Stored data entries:
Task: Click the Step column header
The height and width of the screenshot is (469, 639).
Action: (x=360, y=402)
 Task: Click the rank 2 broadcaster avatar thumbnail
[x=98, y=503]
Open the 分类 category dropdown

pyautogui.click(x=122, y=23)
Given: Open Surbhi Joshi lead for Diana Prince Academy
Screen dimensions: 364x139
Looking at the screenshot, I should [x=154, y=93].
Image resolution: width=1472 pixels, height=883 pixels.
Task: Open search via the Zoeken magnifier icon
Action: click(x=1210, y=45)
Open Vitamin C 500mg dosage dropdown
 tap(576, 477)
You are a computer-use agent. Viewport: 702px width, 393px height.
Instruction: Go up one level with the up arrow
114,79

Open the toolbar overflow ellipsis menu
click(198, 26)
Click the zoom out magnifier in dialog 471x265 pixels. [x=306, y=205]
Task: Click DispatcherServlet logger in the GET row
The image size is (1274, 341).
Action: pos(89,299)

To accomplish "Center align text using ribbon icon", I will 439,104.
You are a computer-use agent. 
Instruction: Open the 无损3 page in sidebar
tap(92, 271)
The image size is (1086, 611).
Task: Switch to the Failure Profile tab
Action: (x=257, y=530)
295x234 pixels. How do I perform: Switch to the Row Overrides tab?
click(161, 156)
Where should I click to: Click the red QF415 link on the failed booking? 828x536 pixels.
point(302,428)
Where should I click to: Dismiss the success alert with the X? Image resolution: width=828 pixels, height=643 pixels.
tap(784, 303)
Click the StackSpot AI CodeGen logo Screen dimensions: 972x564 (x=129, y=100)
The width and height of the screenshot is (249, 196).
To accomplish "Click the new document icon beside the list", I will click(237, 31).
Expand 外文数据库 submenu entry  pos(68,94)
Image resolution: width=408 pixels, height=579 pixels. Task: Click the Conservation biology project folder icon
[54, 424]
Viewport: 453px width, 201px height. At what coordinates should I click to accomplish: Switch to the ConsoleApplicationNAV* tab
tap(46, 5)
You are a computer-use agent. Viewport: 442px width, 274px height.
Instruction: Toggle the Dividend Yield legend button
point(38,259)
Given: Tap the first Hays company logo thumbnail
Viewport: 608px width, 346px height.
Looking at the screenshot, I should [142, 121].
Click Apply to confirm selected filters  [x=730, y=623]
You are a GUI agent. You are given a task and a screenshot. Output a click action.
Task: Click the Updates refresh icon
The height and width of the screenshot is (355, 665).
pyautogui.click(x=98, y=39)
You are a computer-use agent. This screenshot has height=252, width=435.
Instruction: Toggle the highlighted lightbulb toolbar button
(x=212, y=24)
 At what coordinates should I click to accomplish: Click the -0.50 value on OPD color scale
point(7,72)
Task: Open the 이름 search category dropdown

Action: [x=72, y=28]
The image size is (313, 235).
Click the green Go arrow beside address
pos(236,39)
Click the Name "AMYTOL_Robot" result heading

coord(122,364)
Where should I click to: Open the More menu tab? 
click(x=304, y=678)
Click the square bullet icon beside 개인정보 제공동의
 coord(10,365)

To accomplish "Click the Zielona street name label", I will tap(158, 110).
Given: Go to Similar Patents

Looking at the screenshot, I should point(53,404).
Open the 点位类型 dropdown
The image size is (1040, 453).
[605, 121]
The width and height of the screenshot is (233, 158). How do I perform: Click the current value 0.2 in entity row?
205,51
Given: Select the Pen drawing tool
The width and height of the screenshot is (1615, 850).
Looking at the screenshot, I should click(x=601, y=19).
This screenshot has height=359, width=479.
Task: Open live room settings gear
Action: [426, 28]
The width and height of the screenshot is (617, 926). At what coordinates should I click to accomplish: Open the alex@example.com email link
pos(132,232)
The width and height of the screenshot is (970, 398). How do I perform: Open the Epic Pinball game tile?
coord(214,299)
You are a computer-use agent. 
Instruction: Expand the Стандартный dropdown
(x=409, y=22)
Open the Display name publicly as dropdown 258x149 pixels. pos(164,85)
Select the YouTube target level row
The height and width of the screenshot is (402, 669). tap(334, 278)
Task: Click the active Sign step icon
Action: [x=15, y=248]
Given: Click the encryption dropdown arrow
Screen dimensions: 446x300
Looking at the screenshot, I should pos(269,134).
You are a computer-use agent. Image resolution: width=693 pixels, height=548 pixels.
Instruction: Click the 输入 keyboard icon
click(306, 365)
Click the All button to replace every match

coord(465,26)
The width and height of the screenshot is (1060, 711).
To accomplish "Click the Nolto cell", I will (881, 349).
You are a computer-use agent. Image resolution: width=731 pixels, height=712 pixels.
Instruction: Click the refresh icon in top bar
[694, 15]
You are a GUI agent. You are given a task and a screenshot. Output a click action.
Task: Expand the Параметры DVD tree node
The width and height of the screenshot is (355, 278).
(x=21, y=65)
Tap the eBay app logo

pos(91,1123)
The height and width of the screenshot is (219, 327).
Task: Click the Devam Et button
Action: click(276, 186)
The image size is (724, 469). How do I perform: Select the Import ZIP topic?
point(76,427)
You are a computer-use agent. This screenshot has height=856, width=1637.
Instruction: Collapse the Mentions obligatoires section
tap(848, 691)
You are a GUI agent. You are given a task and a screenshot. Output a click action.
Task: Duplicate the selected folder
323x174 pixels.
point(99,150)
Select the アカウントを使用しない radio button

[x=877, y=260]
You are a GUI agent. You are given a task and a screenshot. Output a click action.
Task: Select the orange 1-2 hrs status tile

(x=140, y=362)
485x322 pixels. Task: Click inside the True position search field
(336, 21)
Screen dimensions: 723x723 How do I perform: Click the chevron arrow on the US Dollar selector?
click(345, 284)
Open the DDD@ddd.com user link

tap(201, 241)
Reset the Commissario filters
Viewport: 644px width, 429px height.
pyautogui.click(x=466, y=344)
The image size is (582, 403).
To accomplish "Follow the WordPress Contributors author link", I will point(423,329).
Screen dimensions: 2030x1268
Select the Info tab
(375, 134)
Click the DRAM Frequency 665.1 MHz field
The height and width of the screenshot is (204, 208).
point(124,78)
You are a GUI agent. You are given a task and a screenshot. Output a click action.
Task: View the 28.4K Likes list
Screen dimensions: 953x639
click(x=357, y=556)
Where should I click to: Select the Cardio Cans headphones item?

Exercise aim —
The answer must be a single number: how many lines of the entries contain "list".

Task result —
2